» Work required: Word for word, repeat each of the records below.
*** Begin section ***
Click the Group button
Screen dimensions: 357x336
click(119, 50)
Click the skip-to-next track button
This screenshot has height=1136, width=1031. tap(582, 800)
*** End section ***
» Task response:
Click the Group button
Screen dimensions: 357x336
click(119, 50)
Click the skip-to-next track button
This screenshot has height=1136, width=1031. tap(582, 800)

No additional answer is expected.